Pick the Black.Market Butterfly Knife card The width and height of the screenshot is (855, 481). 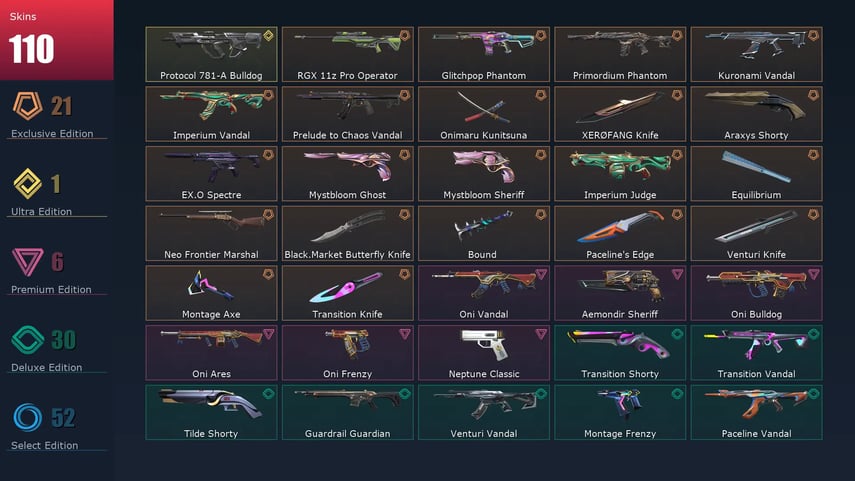point(347,233)
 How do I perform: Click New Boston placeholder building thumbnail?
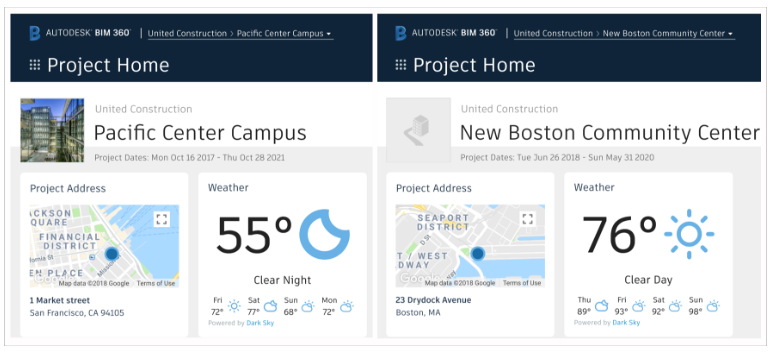418,130
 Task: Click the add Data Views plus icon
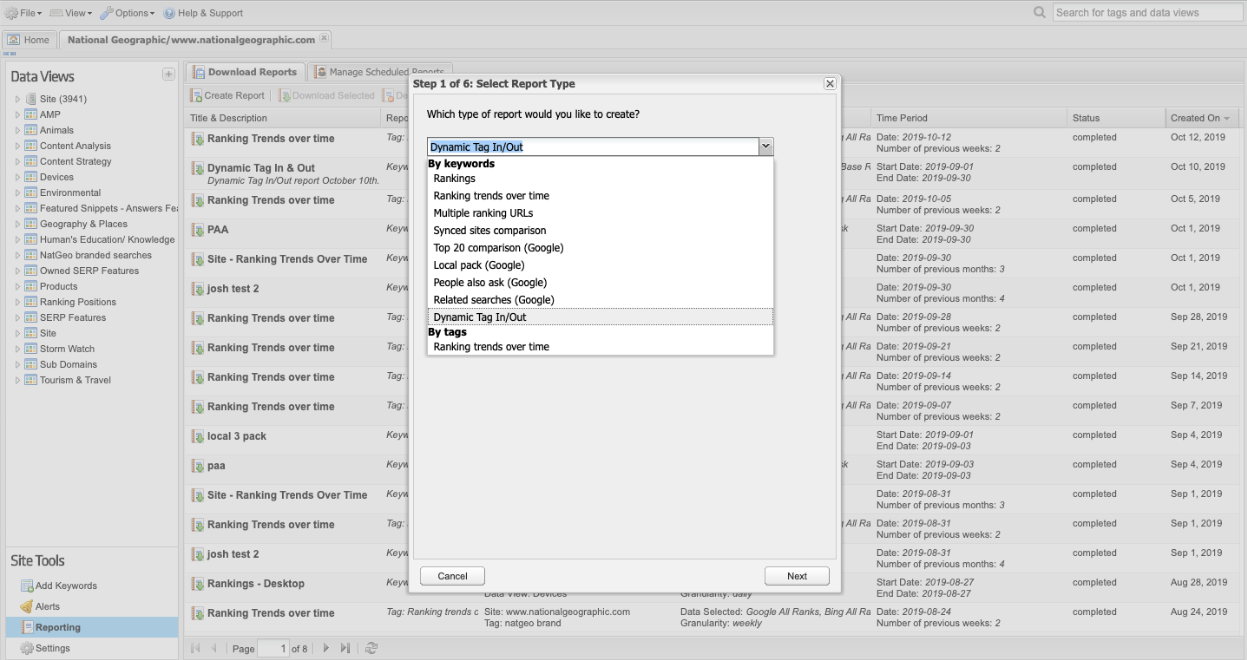(168, 76)
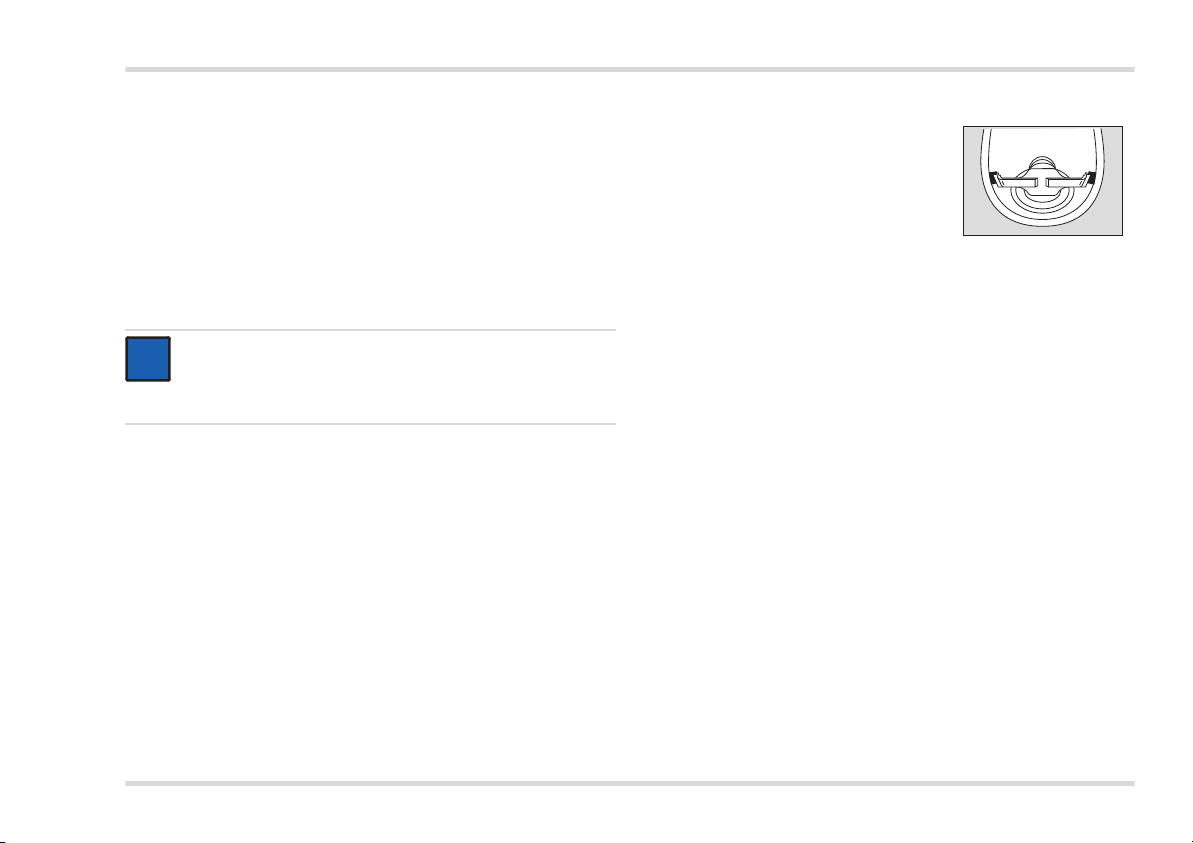Screen dimensions: 1193x843
Task: Click the divider line below the blue square
Action: tap(370, 424)
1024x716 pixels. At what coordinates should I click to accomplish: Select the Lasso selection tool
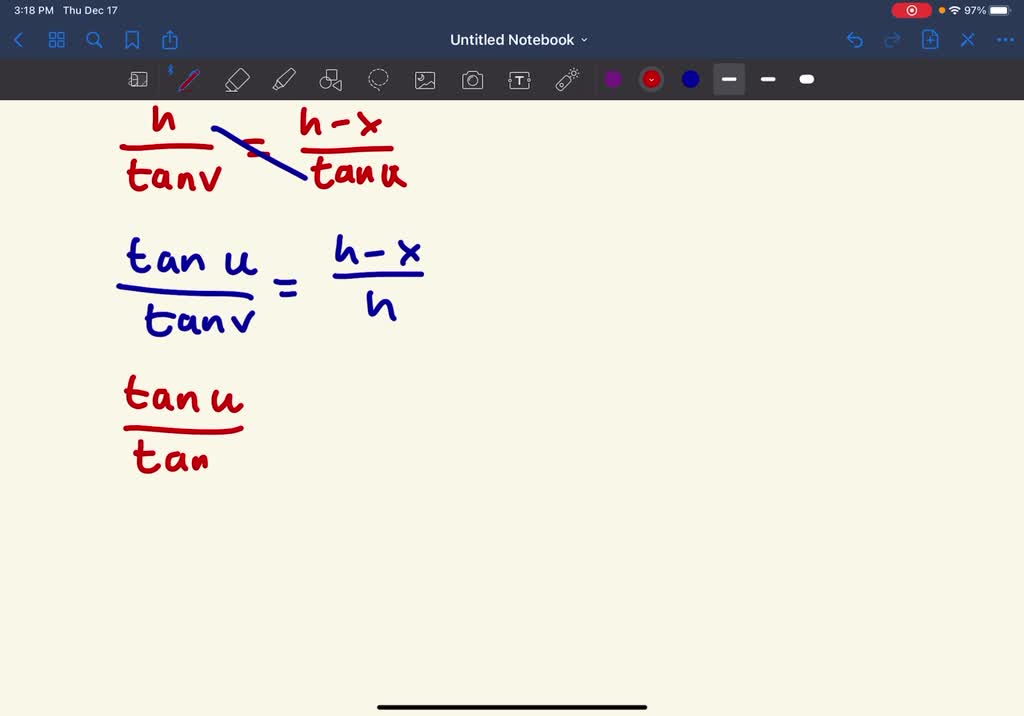[378, 79]
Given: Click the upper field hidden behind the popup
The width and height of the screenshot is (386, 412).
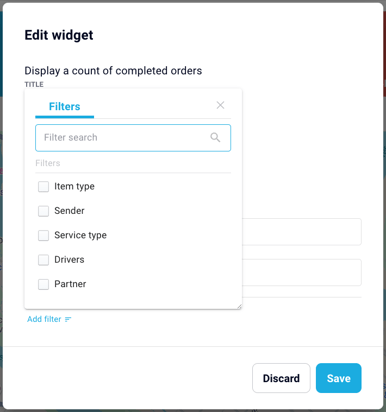Looking at the screenshot, I should pos(302,232).
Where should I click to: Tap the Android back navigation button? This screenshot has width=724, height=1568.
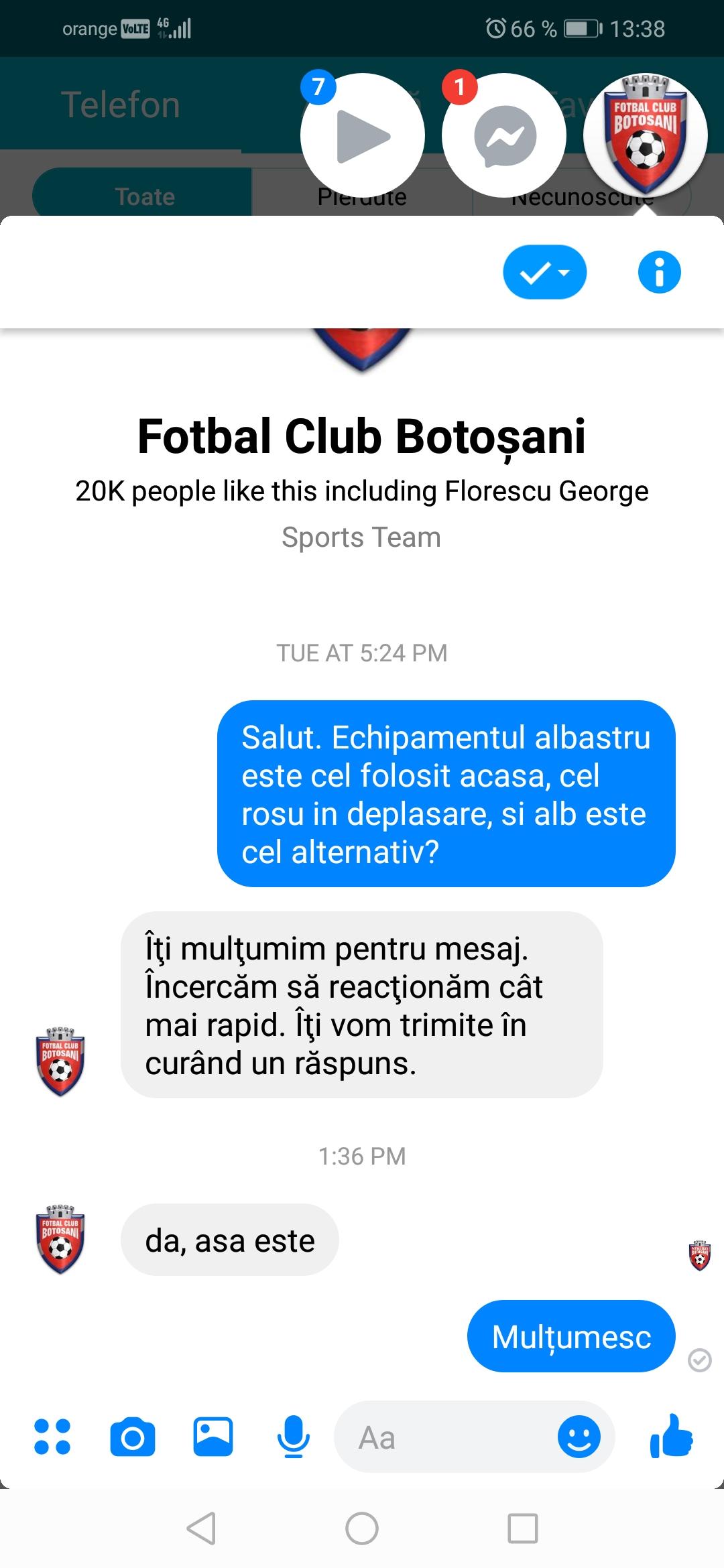point(201,1528)
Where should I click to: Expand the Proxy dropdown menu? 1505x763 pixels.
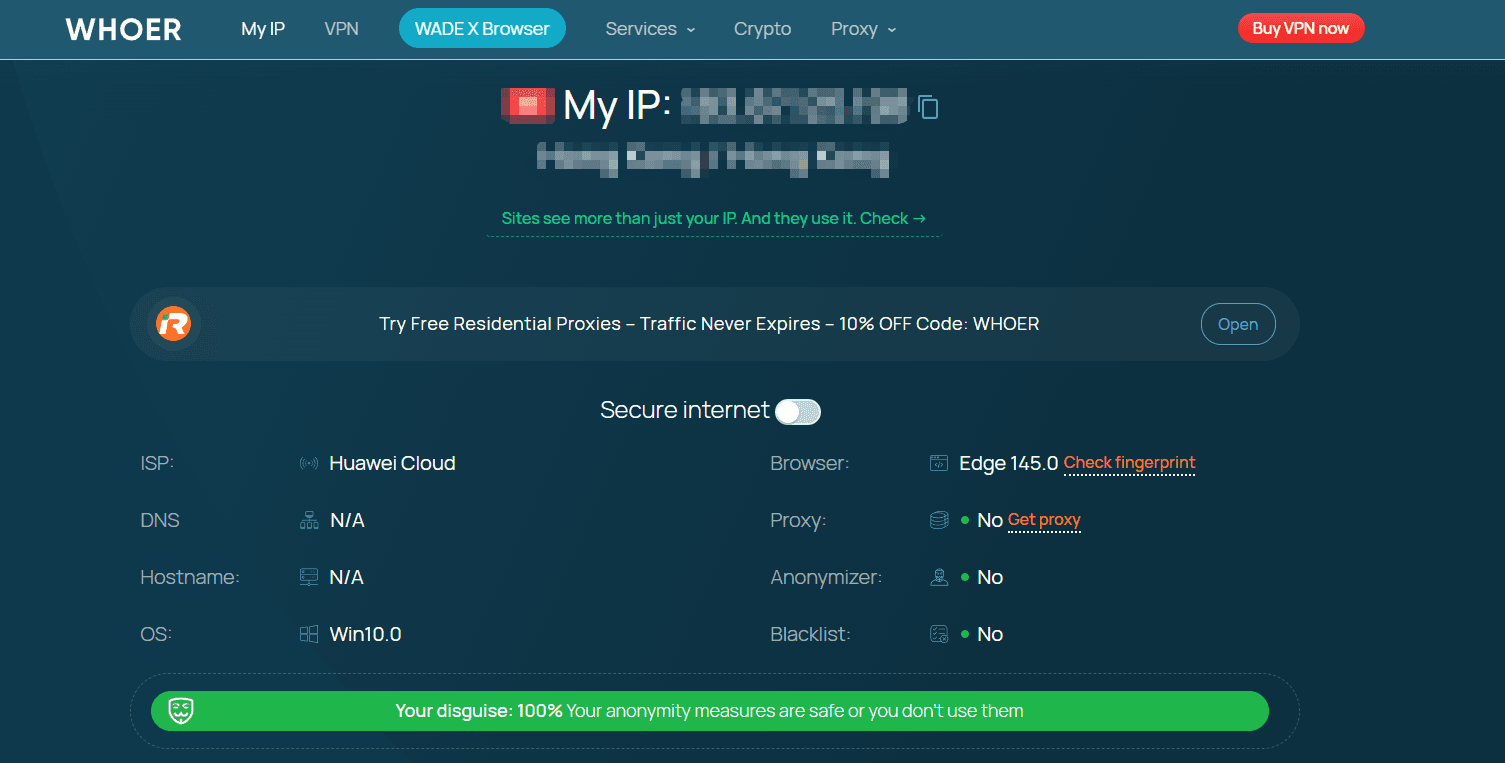tap(863, 29)
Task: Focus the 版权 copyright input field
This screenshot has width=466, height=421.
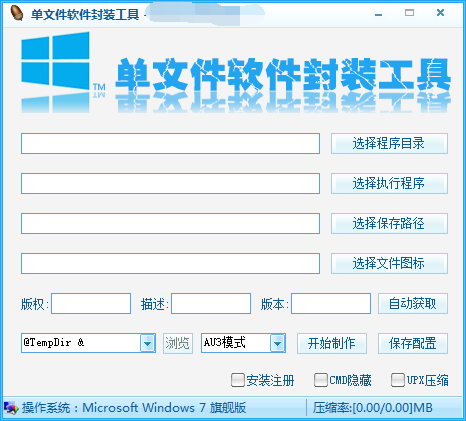Action: 91,303
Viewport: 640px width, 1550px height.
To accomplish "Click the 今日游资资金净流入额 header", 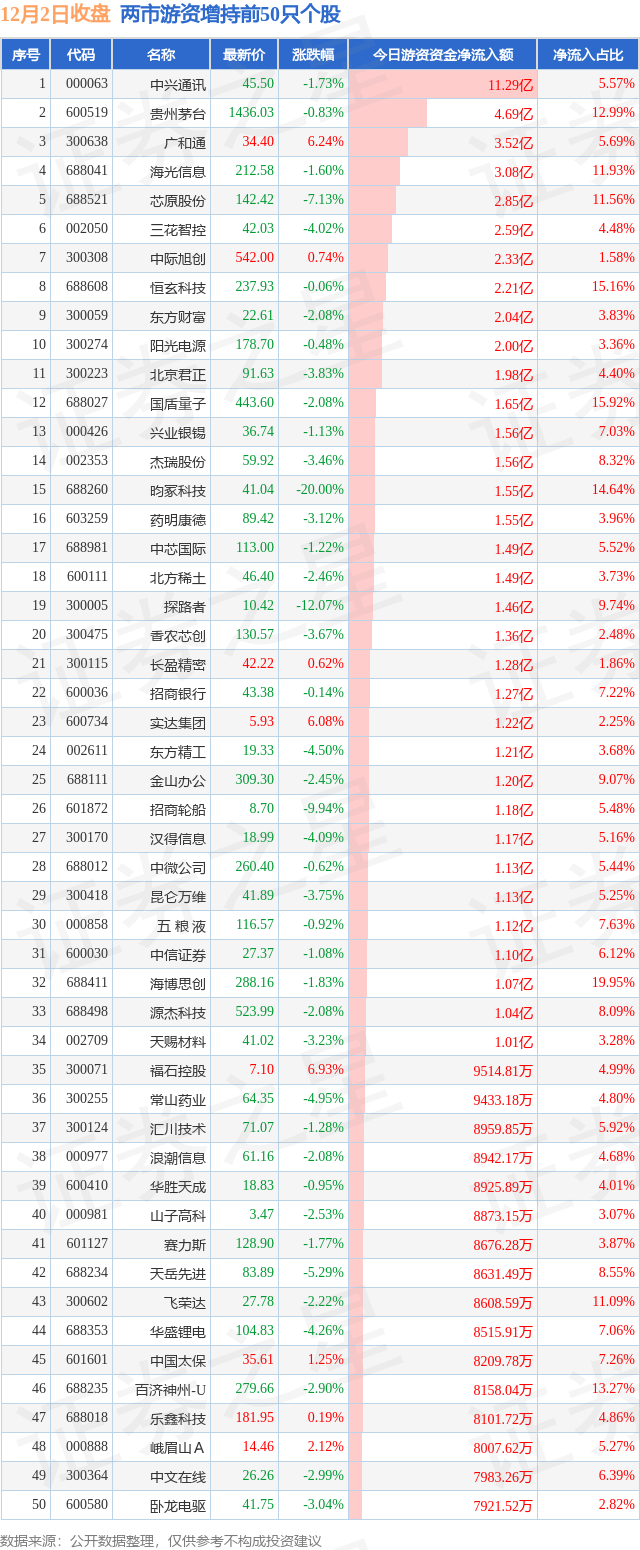I will 442,55.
- - -
Look through the data above. Each line containing the word "field" needs to be copied.

Given: Click the upper field hidden behind the popup
Task: Focus the 版权 copyright input field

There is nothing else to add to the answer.